### The request:
Copy the records below exactly as they appear, keeping every line unchanged.

### Data entries:
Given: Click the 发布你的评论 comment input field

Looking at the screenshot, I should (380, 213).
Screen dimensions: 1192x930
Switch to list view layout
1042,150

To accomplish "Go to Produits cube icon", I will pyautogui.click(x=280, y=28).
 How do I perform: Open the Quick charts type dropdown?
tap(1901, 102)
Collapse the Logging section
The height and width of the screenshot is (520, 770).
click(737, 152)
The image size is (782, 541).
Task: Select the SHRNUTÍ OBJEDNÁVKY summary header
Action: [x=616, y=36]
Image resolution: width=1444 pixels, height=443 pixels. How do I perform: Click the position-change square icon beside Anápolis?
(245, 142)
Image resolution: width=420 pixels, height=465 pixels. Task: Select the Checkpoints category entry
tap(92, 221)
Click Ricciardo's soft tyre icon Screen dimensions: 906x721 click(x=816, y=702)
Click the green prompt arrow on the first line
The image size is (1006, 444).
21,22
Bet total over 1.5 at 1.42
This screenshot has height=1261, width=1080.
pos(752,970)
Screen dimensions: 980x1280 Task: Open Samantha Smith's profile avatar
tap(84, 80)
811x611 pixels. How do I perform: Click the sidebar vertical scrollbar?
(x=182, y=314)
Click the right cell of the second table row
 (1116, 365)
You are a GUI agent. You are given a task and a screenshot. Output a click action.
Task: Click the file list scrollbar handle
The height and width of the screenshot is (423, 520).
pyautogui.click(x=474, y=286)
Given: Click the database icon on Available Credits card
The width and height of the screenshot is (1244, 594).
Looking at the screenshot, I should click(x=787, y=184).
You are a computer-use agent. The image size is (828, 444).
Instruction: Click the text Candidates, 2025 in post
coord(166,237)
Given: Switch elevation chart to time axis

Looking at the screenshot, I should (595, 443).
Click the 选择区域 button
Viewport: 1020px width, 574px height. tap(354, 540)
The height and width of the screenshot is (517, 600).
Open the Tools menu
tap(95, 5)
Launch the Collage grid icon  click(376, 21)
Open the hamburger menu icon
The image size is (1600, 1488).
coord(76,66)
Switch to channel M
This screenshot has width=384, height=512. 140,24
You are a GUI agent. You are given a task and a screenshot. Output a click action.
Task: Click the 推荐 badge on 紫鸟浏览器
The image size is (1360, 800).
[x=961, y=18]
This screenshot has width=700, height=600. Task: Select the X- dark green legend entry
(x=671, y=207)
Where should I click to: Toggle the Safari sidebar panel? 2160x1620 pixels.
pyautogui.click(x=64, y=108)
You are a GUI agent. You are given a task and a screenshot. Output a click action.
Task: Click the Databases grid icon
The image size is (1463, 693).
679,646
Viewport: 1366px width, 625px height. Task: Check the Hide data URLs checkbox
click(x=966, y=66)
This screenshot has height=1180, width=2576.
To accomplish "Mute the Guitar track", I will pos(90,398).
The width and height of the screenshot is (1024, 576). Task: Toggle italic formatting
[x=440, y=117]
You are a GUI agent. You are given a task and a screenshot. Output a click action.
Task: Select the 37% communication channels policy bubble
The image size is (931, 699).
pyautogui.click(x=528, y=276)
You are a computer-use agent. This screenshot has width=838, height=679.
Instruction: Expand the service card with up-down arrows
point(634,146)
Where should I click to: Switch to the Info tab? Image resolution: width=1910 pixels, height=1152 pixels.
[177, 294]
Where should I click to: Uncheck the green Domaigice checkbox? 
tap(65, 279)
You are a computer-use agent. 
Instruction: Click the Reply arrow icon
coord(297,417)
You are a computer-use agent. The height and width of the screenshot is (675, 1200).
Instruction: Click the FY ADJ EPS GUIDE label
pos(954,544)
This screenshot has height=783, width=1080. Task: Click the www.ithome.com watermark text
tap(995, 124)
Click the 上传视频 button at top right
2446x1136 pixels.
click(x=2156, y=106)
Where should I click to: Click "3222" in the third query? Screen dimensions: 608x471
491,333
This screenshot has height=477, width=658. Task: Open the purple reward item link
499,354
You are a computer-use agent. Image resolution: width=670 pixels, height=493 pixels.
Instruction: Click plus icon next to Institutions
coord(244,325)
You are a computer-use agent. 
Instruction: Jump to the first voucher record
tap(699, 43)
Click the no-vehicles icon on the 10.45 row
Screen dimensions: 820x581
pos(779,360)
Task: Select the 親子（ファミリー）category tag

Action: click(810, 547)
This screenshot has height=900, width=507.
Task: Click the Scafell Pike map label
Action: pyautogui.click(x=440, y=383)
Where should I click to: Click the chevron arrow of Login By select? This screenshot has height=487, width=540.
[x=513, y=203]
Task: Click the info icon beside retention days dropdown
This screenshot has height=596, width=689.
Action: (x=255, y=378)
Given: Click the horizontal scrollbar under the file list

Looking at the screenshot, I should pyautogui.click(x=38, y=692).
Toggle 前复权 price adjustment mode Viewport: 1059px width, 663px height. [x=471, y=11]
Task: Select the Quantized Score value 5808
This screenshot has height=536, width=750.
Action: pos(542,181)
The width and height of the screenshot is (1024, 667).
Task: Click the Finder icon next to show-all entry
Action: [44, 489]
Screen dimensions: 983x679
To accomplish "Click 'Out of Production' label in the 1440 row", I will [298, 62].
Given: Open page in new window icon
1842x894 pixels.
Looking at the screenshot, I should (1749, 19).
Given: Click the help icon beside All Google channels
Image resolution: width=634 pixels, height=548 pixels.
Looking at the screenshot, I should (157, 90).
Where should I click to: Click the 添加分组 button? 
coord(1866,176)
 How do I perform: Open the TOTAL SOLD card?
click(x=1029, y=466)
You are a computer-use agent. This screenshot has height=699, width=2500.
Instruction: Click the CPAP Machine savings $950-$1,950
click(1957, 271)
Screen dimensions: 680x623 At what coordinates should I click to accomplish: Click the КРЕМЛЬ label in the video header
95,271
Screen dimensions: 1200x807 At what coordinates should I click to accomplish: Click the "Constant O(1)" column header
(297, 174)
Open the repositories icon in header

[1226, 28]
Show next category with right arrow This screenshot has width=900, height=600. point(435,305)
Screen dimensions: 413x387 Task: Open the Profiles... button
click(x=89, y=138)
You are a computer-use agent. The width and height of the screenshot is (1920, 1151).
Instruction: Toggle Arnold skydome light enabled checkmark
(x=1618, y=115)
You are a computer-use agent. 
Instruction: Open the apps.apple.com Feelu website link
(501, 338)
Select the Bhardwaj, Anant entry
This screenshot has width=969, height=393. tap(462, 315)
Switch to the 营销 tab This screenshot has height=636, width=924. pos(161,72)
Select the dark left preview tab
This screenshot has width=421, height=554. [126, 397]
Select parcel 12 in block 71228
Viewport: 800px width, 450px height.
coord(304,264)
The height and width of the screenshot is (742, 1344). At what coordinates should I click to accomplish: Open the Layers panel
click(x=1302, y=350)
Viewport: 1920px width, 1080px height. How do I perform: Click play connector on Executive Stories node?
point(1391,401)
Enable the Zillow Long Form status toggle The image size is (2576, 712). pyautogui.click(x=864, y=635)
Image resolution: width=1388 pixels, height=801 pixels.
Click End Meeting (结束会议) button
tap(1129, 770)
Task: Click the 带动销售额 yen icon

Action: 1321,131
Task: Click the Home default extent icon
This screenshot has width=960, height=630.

### Final result:
Given: Click the 发布你的评论 comment input field

Looking at the screenshot, I should (380, 213).
Screen dimensions: 1192x930
Switch to list view layout
1042,150

To accomplish "Go to Produits cube icon", I will pyautogui.click(x=280, y=28).
 How do I perform: Open the Quick charts type dropdown?
tap(1901, 102)
Collapse the Logging section
The height and width of the screenshot is (520, 770).
click(737, 152)
The image size is (782, 541).
Task: Select the SHRNUTÍ OBJEDNÁVKY summary header
Action: [x=616, y=36]
Image resolution: width=1444 pixels, height=443 pixels. How do I perform: Click the position-change square icon beside Anápolis?
(245, 142)
Image resolution: width=420 pixels, height=465 pixels. Task: Select the Checkpoints category entry
tap(92, 221)
Click Ricciardo's soft tyre icon Screen dimensions: 906x721 click(x=816, y=702)
Click the green prompt arrow on the first line
The image size is (1006, 444).
21,22
Bet total over 1.5 at 1.42
This screenshot has height=1261, width=1080.
pos(752,970)
Screen dimensions: 980x1280 Task: Open Samantha Smith's profile avatar
tap(84, 80)
811x611 pixels. How do I perform: Click the sidebar vertical scrollbar?
(x=182, y=314)
Click the right cell of the second table row
 (1116, 365)
You are a GUI agent. You are given a task and a screenshot. Output a click action.
Task: Click the file list scrollbar handle
The height and width of the screenshot is (423, 520).
pyautogui.click(x=474, y=286)
Given: Click the database icon on Available Credits card
The width and height of the screenshot is (1244, 594).
Looking at the screenshot, I should click(x=787, y=184).
You are a computer-use agent. The image size is (828, 444).
Instruction: Click the text Candidates, 2025 in post
coord(166,237)
Given: Switch elevation chart to time axis

Looking at the screenshot, I should (595, 443).
Click the 选择区域 button
Viewport: 1020px width, 574px height. tap(354, 540)
The height and width of the screenshot is (517, 600).
Open the Tools menu
tap(95, 5)
Launch the Collage grid icon  click(376, 21)
Open the hamburger menu icon
The image size is (1600, 1488).
coord(76,66)
Switch to channel M
This screenshot has width=384, height=512. 140,24
You are a GUI agent. You are given a task and a screenshot. Output a click action.
Task: Click the 推荐 badge on 紫鸟浏览器
The image size is (1360, 800).
[x=961, y=18]
This screenshot has width=700, height=600. Task: Select the X- dark green legend entry
(x=671, y=207)
Where should I click to: Toggle the Safari sidebar panel? 2160x1620 pixels.
pyautogui.click(x=64, y=108)
You are a GUI agent. You are given a task and a screenshot. Output a click action.
Task: Click the Databases grid icon
The image size is (1463, 693).
679,646
Viewport: 1366px width, 625px height. Task: Check the Hide data URLs checkbox
click(x=966, y=66)
This screenshot has height=1180, width=2576.
To accomplish "Mute the Guitar track", I will pos(90,398).
The width and height of the screenshot is (1024, 576). Task: Toggle italic formatting
[x=440, y=117]
You are a GUI agent. You are given a task and a screenshot. Output a click action.
Task: Select the 37% communication channels policy bubble
The image size is (931, 699).
pyautogui.click(x=528, y=276)
You are a computer-use agent. This screenshot has width=838, height=679.
Instruction: Expand the service card with up-down arrows
point(634,146)
Where should I click to: Switch to the Info tab? Image resolution: width=1910 pixels, height=1152 pixels.
[177, 294]
Where should I click to: Uncheck the green Domaigice checkbox? 
tap(65, 279)
You are a computer-use agent. 
Instruction: Click the Reply arrow icon
coord(297,417)
You are a computer-use agent. The height and width of the screenshot is (675, 1200).
Instruction: Click the FY ADJ EPS GUIDE label
pos(954,544)
This screenshot has height=783, width=1080. Task: Click the www.ithome.com watermark text
tap(995, 124)
Click the 上传视频 button at top right
2446x1136 pixels.
click(x=2156, y=106)
Where should I click to: Click "3222" in the third query? Screen dimensions: 608x471
491,333
This screenshot has height=477, width=658. Task: Open the purple reward item link
499,354
You are a computer-use agent. Image resolution: width=670 pixels, height=493 pixels.
Instruction: Click plus icon next to Institutions
coord(244,325)
You are a computer-use agent. 
Instruction: Jump to the first voucher record
tap(699, 43)
Click the no-vehicles icon on the 10.45 row
Screen dimensions: 820x581
pos(779,360)
Task: Select the 親子（ファミリー）category tag

Action: click(810, 547)
This screenshot has height=900, width=507.
Task: Click the Scafell Pike map label
Action: pyautogui.click(x=440, y=383)
Where should I click to: Click the chevron arrow of Login By select? This screenshot has height=487, width=540.
[x=513, y=203]
Task: Click the info icon beside retention days dropdown
This screenshot has height=596, width=689.
Action: (x=255, y=378)
Given: Click the horizontal scrollbar under the file list

Looking at the screenshot, I should pyautogui.click(x=38, y=692).
Toggle 前复权 price adjustment mode Viewport: 1059px width, 663px height. [x=471, y=11]
Task: Select the Quantized Score value 5808
This screenshot has height=536, width=750.
Action: pos(542,181)
The width and height of the screenshot is (1024, 667).
Task: Click the Finder icon next to show-all entry
Action: [44, 489]
Screen dimensions: 983x679
To accomplish "Click 'Out of Production' label in the 1440 row", I will [298, 62].
Given: Open page in new window icon
1842x894 pixels.
Looking at the screenshot, I should (1749, 19).
Given: Click the help icon beside All Google channels
Image resolution: width=634 pixels, height=548 pixels.
Looking at the screenshot, I should (157, 90).
Where should I click to: Click the 添加分组 button? 
coord(1866,176)
 How do I perform: Open the TOTAL SOLD card?
click(x=1029, y=466)
You are a computer-use agent. This screenshot has height=699, width=2500.
Instruction: Click the CPAP Machine savings $950-$1,950
click(1957, 271)
Screen dimensions: 680x623 At what coordinates should I click to accomplish: Click the КРЕМЛЬ label in the video header
95,271
Screen dimensions: 1200x807 At what coordinates should I click to accomplish: Click the "Constant O(1)" column header
(297, 174)
Open the repositories icon in header

[1226, 28]
Show next category with right arrow This screenshot has width=900, height=600. point(435,305)
Screen dimensions: 413x387 Task: Open the Profiles... button
click(x=89, y=138)
You are a computer-use agent. The width and height of the screenshot is (1920, 1151).
Instruction: Toggle Arnold skydome light enabled checkmark
(x=1618, y=115)
You are a computer-use agent. 
Instruction: Open the apps.apple.com Feelu website link
(501, 338)
Select the Bhardwaj, Anant entry
This screenshot has width=969, height=393. tap(462, 315)
Switch to the 营销 tab This screenshot has height=636, width=924. pos(161,72)
Select the dark left preview tab
This screenshot has width=421, height=554. [126, 397]
Select parcel 12 in block 71228
Viewport: 800px width, 450px height.
coord(304,264)
The height and width of the screenshot is (742, 1344). At what coordinates should I click to accomplish: Open the Layers panel
click(x=1302, y=350)
Viewport: 1920px width, 1080px height. How do I perform: Click play connector on Executive Stories node?
point(1391,401)
Enable the Zillow Long Form status toggle The image size is (2576, 712). pyautogui.click(x=864, y=635)
Image resolution: width=1388 pixels, height=801 pixels.
Click End Meeting (结束会议) button
tap(1129, 770)
Task: Click the 带动销售额 yen icon

Action: 1321,131
Task: Click the Home default extent icon
This screenshot has width=960, height=630.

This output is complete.